In one embodiment, first bulk includes first level direction size and the first vertical direction ruler Very little, the second space size includes the second horizontal direction size and the second vertical direction size;Bulk determination unit is used It is divided by by first level direction size and the X powers of the setting ratio, obtains the second horizontal direction size, wherein X For the positive integer less than or equal to N;The first vertical direction size and (N-X) power of the setting ratio are divided by, obtained Second vertical direction size.

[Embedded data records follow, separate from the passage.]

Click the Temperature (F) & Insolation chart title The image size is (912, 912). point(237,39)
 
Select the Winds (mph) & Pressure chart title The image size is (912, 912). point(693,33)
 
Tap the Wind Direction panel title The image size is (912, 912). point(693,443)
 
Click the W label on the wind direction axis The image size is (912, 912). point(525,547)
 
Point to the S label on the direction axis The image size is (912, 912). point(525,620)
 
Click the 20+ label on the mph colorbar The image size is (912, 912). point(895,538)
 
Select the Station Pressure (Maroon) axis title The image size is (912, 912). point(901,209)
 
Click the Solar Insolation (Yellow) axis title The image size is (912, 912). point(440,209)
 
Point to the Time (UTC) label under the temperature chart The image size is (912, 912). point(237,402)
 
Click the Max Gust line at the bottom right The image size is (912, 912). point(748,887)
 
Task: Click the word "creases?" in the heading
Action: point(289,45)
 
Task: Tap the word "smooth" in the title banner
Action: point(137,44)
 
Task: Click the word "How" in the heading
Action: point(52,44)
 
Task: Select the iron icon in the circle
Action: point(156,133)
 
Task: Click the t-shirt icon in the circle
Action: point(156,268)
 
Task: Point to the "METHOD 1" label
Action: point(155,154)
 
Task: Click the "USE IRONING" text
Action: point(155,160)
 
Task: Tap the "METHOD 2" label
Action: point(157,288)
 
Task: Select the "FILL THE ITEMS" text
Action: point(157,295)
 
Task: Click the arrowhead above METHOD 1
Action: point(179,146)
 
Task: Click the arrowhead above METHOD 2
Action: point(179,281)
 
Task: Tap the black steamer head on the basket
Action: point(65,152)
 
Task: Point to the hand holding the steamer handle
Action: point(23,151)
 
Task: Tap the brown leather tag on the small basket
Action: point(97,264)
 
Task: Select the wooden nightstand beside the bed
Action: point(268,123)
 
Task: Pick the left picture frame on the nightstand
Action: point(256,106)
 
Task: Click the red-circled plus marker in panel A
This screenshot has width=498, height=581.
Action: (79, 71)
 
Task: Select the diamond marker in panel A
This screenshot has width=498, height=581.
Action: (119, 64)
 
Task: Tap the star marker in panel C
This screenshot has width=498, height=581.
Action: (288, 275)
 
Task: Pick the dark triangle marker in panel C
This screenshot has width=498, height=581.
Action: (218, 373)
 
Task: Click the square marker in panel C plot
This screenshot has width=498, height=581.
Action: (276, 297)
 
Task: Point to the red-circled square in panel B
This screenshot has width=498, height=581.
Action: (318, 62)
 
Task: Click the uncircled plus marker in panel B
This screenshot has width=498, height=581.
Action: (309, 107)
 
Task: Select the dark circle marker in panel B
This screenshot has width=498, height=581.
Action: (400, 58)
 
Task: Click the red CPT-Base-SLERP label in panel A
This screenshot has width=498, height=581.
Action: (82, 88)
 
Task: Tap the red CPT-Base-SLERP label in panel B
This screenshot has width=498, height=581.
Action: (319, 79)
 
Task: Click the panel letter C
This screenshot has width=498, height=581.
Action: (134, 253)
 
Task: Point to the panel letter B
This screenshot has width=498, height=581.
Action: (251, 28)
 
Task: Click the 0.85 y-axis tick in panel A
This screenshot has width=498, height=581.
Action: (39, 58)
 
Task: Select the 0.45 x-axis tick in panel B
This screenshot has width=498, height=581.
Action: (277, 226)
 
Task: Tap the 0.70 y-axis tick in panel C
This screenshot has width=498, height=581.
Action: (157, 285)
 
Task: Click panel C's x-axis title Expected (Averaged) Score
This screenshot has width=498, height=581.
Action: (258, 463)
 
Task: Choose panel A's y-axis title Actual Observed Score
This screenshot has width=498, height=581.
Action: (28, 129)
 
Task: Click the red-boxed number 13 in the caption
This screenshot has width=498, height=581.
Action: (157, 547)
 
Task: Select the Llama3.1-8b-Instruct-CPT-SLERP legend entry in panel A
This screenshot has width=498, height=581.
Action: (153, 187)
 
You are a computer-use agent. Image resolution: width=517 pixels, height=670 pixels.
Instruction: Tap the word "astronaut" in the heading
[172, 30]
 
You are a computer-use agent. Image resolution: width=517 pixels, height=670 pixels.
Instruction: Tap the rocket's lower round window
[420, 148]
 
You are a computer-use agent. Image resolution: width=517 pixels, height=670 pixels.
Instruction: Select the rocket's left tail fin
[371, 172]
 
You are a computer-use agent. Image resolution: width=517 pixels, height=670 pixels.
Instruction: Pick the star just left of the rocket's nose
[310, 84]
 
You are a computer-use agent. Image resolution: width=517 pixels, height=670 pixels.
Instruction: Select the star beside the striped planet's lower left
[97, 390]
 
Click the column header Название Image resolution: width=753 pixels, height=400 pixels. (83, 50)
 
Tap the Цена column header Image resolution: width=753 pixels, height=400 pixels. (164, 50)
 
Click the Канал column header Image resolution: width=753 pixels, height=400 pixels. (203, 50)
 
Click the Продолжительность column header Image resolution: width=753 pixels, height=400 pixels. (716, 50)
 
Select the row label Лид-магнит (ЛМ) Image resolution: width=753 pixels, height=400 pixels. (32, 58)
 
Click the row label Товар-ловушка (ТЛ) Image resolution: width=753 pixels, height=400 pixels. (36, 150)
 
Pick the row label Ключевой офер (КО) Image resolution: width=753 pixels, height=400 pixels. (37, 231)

In one embodiment, the N is 2, and the X is 1.
In one embodiment, down sample module 130 includes:
Pixel reading unit, for being successively read from the input signal and the equal number of picture of second channel number Element;
Pixel storage location, for each pixel read to be stored in one by one in the corresponding signal of each second channel;
Output signal obtaining unit, for each second channel pair obtained after the input signal all pixels will to be gone through The signal answered is stacked, and the output signal after down-sampling is formed.
In another embodiment, down sample module 130 includes:
Pixel reading unit, it is equal number of with the second space size for being successively read from the input signal Pixel;
Pixel storage location, for choosing a signal for not storing pixel from the corresponding signal of each second channel, Each pixel of reading is stored in the signal of selection one by one;
Output signal obtaining unit carries out heap for that will go through each signal obtained after the input signal all pixels It is folded, form the output signal after down-sampling.
In another embodiment, down sample module 130 includes:
Pixel reading unit, the pixel for being successively read preset number from the input signal;
Pixel storage location, for from the corresponding signal of each second channel choose there are the signals of empty position, will read The each pixel taken is stored in the signal of selection one by one;
Output signal obtaining unit carries out heap for that will go through each signal obtained after the input signal all pixels It is folded, form the output signal after down-sampling.
The embodiment of the present invention also provides a kind of computer readable storage medium, is stored thereon with computer program, the program The Downsapling method of the deep neural network described in above-mentioned any one is realized when being executed by processor.Wherein, the storage is situated between Matter includes but not limited to any kind of disk (including floppy disk, hard disk, CD, CD-ROM and magneto-optic disk), ROM (Read-Only Memory, read-only memory), RAM (Random AcceSS Memory, immediately memory), EPROM (EraSable Programmable Read-Only Memory, Erarable Programmable Read only Memory), EEPROM (Electrically EraSable Programmable Read-Only Memory, Electrically Erasable Programmable Read-Only Memory), flash memory, magnetic card Or light card.It is, storage medium include by equipment (for example, computer) in the form of it can read storage or transmission information Any medium.Can be read-only memory, disk or CD etc..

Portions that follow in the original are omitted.